Behaviors I looked at servers are something like this;
1. Load of daqd of k1nds0, k1nds1, k1fw0, k1fw0 was sometimes very large. It was looked by top command on each server.
2. Missing packets happened repeatedly on NDS. As a result of that, it repeated that daqd on nds stopped and automatically restarted by /etc/inittab. This period of repeat depended on how big the load existed, specially depending on how many channels were defined on fb/master file even no actual RT PC was running. Typically it repeated every minutes.
3. Using ifconfig showed also some packet drops on myri0 of nds or fw, but no packet was dropped on myri1 of fw. One more strange thing was the amount of packet on myrinet was too small.

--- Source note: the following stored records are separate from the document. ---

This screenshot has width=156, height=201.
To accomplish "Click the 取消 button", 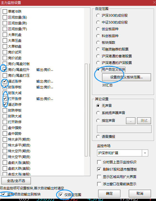I will click(x=140, y=194).
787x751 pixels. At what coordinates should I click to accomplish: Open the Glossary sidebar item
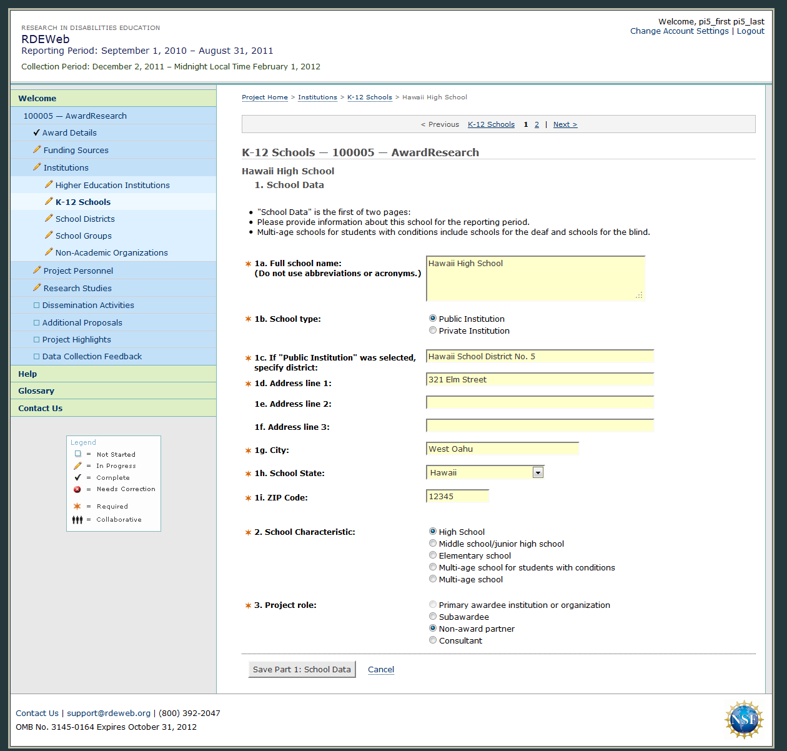tap(36, 391)
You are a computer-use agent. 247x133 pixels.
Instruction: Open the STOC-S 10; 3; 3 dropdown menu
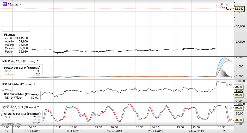(x=38, y=107)
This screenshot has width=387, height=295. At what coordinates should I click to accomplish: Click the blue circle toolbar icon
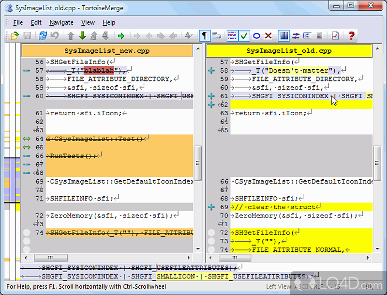256,35
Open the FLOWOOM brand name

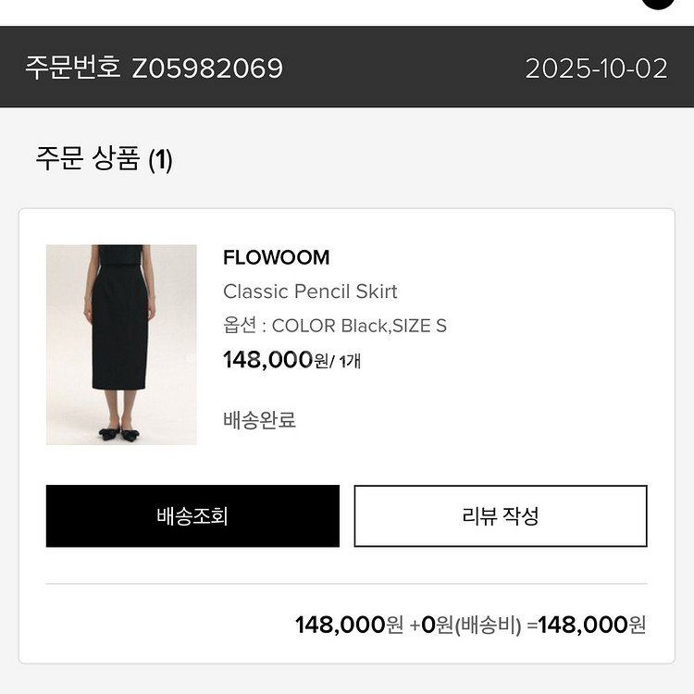click(x=276, y=257)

Finally actual problem was found that the DAQ data was broadcasted into TCP/IP network but not into DAQ network. i.e. 10GB network was not being used between k1dc0 to NDSs and FWs. I changed daqd.rc of k1dc0 to route 10GB network and all troubles seemed to be fixed. Nakano-kun reported all the response including MEDM in mine is much faster now.
If you see any trouble for fast data, please let me know.
The past date is still something wrong. I confirmed that DAQ channels are stored on 20TB storage but dataviewer and diaggui cannot read the past data. It should be fixed as soon as possible.